26/10/2012

Causette a eu raison

Dans son numéro 2012, l'excellent Causette consacrait un de ses titres de Une au « droit de cuissage à la mairie », comprendre : toutes les violences sexuelles faites aux employées et passées sous silence dans la mesure où le maire-roi-en-son-fief couvre les agissements de ses poulains. Le magazine qui récuse l'étiquette féministe ( « nous sommes des journalistes, pas des militantes ») explique être « entré dans les bureaux feutrés des collectivités pour chercher les victimes, leurs agresseurs "cocardés". Du Creusot à Maubeuge, en passant par l'Assemblée, Causette les a trouvés ».

Extrait : « Martine sursaute au moindre bruit, prend des antidépresseurs. À aucun moment elle n'aura le courage de parler. C'est une autre qui le fera : « Le maire s'est jeté sur Samia, la secrétaire de mairie, relate Martine. Il l'a embrassée et lui a touché la poitrine, mais elle l'a repoussé et a fait un scandale. » C'est le déclic, la fonctionnaire se confie. Les deux employées se rendent ensemble au commissariat pour porter plainte : le début d'une longue procédure qui aboutira, en 2009, à la condamnation de Jacques Mahéas, sénateur et maire socialiste, pour agression sexuelle contre Martine. En raison de « la personnalité du prévenu » qui est « d'un certain niveau intellectuel [et] d'une aisance sociale certaine », les juges prononceront une peine de 10 000 euros d'amende. C'est donc en raison de son profil, établi par un expert du tribunal, que les juges renoncent au sursis. Deux ans et demi après cette décision, l'agresseur est toujours maire. Martine, elle, a été poussée à prendre une retraite anticipée, a perdu son logement, changé de ville et touche 930 euros par mois. Justice est faite ! »



L'enquête, évidemment, n'a pas manqué de créer des remous.

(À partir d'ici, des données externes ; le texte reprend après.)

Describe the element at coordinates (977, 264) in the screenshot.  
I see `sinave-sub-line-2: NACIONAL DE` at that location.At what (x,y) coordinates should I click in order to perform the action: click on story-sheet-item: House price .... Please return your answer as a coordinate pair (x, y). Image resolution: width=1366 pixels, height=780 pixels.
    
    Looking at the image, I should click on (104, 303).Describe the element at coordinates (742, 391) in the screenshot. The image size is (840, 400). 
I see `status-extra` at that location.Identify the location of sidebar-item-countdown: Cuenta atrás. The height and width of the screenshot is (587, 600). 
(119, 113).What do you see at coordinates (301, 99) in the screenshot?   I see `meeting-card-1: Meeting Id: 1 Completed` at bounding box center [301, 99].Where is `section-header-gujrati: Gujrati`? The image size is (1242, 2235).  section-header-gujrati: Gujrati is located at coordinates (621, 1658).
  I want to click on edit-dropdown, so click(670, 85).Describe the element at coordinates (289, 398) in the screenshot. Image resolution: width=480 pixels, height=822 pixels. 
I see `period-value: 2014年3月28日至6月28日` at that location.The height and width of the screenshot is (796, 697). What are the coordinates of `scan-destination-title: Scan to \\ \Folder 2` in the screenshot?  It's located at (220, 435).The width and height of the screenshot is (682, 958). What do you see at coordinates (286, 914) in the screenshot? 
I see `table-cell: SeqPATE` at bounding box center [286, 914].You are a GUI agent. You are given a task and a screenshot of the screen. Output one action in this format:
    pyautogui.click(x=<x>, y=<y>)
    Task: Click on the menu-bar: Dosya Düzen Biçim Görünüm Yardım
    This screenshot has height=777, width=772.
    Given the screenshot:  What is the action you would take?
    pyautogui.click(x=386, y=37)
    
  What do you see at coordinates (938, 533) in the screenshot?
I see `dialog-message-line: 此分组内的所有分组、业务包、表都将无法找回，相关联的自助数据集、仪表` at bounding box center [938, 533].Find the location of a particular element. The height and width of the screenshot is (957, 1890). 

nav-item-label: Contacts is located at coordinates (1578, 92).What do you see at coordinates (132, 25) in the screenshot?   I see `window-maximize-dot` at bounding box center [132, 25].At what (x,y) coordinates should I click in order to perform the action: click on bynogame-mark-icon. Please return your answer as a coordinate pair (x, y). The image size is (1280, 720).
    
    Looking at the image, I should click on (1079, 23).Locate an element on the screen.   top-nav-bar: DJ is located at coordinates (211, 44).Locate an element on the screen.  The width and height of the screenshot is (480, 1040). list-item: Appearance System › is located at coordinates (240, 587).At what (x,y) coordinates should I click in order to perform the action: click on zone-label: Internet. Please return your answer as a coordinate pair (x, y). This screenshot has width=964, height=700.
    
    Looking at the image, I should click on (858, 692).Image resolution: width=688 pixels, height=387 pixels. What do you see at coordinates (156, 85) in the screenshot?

Du côté de l'AFVT (association européenne contre les violences faites aux femmes au travail) par exemple, un communiqué a cru bon de préciser que :
« Ni les victimes ayant dénoncé des violences sexuelles commises au sein des mairies de Maubeuge et du Creusot, ni l'AVFT ne souhaitaient une telle médiatisation, et n'en sont pas à l'origine. »
Fin mars, le maire socialiste de Maubeuge Rémi Pauvros avait assigné les auteures de l'article pour diffamation. La décision de justice a été rendue il y a quelques jours. Ouf : 

« À partir du moment où les faits mentionnés (de non dénonciation par le maire d'agressions sexuelles présumées) dans l'article sont exacts, on peut difficilement entrer en voie de condamnation. »

Le 23 octobre, l'AFVT reconnaissait d'ailleurs, dans un communiqué publié sur son site :

« Les informations délivrées par Causette sont en tous points conformes à celles que nous avons nous-mêmes pu recueillir dans le cadre d’un travail méthodique dans chacun de ces 'dossiers'. »
Car entre une (nécessaire) levée de voile sur ce secret de polichinelle et la pudeur à accorder aux victimes, c'est toute la question d'une presse, inquisitrice ou discrète, qui se pose. Si les deux termes du débat se valent très probablement, ma sensibilité, elle, me fait tout de même pencher pour l'impératif d'une presse fureteuse. Même si je regrette évidemment que des victimes aient pu être ennuyées par la médiatisation soudaine de leurs histoires, je suis tentée de croire que c'est malheureusement une étape obligatoire pour qui veut enfin faire la lumière sur des abus que certaines mairies, pétries de corruption, veulent à tout prix étouffer. Peut-on vraiment espérer porter une accusation à son terme sans rien médiatiser ? En ce sens, le travail de Causette a été salutaire. Reste maintenant à donner à ces affaires toutes les proportions qu'elles méritent, et à ne plus laisser d'agressions impunies. Qu'elles se déroulent sur les proprets tapis de Marianne ou non.